I was working on a side project with my friends recently, whereby we were attempting to carry out sentiment analysis on the IMDB dataset. The dataset we were working on was curated by Andrew Maas, and it contains 50,000 movie reviews (it can be found here).
After training our model using a training set of 500 observations (out of 50000), we evaluated the model by optimising the max_df hyperparameter (which is used to detect and filter stop words) of CountVectorizer, and regularization (C) hyperparameter of the LinearRegression model and exhaustively searching for the best hyperparameters through cross-validation. The results are displayed in the table below:
The model seems to be overfitting on the training set, whereby the training accuracies (mean_train_score) are much larger than the validation accuracy (mean_cross_validation_score). This is an issue, however, something less obvious seems to be happening here.
Generally, the cross-validation score is meant to be representative of your test accuracy, but, because the model is evaluated numerous times on the validation data, which is meant to act as the previously unseen data, the model will come across a set of specific values of the hyperparameters that will give an overly optimistic validation accuracy. This phenomenon is known as Overfitting on the validation set or Optimisation bias for short, and it is particularly evident when training a model and tuning it's hyperparameters on a small dataset.

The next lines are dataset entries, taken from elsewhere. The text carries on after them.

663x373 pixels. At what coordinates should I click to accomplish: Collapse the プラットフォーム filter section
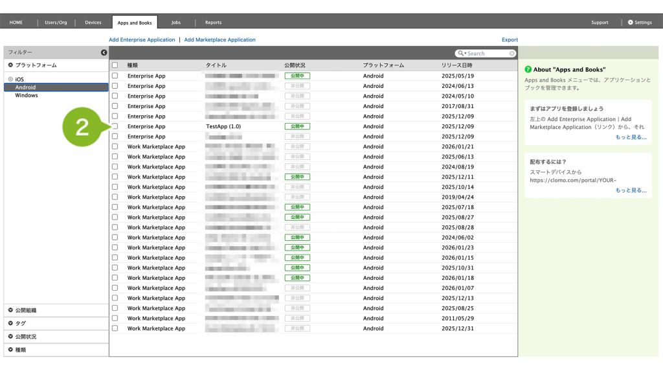pyautogui.click(x=10, y=65)
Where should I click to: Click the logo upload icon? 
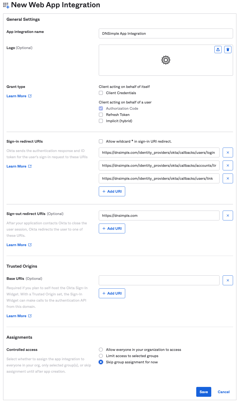click(218, 50)
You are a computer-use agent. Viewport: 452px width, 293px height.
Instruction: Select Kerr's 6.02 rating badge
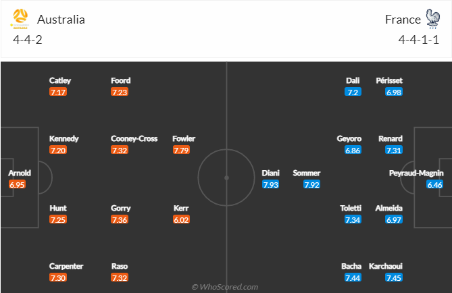click(181, 219)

To illustrate this further, imagine you are a teacher and you announce a quiz next week, but you don't give away any questions.
During the quiz, you tell the students that they will be assigned a question randomly and if they can answer it, great. However, if they can't, they have the option to pick another question. The students can keep switching questions until they find a question they like. The previously unseen data which is the quiz question is no longer unseen. All the questions, which are the validation set, have been used to optimise the student's score. Hence, if the student should attempt an external exam without the luxury of picking their own question, I would not expect them to perform as well as they did on your quiz.
Figure adapted from source
To further drive this point home, we can see from the plot above that, as the training accuracy increases, the validation accuracy (validation set) does not follow a similar pattern. It is displaying wild variations, which is far from what is expected of the model (idealized generalization) i.e a slightly similar trend with the training accuracy. Another important thing to note is, the best hyperparameter value, the value that maximises the validation accuracy, that is obtained after optimising the hyperparameters might not produce the best score when evaluated on the test set. This is elucidated in the plot above, the best hyperparameter value gives an accuracy of 85% (maximum val accuracy). When these values are used to train the model, it doesn't perform as expected. It is only able to achieve an accuracy of 64% on the test set. Therefore, we cannot trust both our best validation scores and their corresponding best hyperparameter values.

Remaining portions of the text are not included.